Extracted data entries
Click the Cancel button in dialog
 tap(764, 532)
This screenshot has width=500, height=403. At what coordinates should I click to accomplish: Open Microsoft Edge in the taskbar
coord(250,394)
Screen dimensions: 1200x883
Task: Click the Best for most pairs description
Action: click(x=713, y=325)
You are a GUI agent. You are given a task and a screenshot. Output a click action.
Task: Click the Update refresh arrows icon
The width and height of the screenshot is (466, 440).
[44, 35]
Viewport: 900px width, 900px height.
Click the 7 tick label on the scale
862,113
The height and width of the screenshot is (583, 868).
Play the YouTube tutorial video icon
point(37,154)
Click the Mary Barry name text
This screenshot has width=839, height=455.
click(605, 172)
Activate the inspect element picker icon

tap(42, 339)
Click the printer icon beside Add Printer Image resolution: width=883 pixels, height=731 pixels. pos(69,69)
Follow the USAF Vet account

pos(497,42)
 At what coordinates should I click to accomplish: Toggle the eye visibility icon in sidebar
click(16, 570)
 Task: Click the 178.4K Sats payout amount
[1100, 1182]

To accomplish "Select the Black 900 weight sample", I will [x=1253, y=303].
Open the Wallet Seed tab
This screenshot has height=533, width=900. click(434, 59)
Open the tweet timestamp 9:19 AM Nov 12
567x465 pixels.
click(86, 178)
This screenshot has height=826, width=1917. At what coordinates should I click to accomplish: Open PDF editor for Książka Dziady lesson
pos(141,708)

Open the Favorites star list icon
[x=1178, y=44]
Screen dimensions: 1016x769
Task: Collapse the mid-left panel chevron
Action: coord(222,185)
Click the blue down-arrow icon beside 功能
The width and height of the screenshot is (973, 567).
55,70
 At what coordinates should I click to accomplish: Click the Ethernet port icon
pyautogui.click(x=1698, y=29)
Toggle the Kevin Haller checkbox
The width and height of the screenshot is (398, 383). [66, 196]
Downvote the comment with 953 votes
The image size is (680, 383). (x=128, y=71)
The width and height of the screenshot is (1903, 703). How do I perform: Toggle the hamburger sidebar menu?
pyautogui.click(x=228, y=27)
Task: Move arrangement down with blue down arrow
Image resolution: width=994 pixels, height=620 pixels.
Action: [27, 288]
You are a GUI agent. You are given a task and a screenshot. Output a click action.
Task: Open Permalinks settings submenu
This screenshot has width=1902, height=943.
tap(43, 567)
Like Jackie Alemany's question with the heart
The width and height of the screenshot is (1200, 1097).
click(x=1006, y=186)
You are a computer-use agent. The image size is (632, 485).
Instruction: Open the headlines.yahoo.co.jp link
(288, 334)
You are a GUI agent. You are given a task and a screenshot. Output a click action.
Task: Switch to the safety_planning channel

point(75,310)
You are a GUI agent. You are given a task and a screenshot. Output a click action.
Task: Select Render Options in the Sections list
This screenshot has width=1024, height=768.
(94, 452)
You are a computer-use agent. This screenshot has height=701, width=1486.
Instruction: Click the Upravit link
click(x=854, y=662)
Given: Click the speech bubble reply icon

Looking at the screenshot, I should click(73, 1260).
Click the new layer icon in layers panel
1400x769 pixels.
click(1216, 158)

### TASK TO CARRY OUT
Set down exactly, and only, the lines from the one with "Instruction: Click the Upravit link" to the final line of the data.

### YOUR SOLUTION
Instruction: Click the Upravit link
click(x=854, y=662)
Given: Click the speech bubble reply icon

Looking at the screenshot, I should click(73, 1260).
Click the new layer icon in layers panel
1400x769 pixels.
click(1216, 158)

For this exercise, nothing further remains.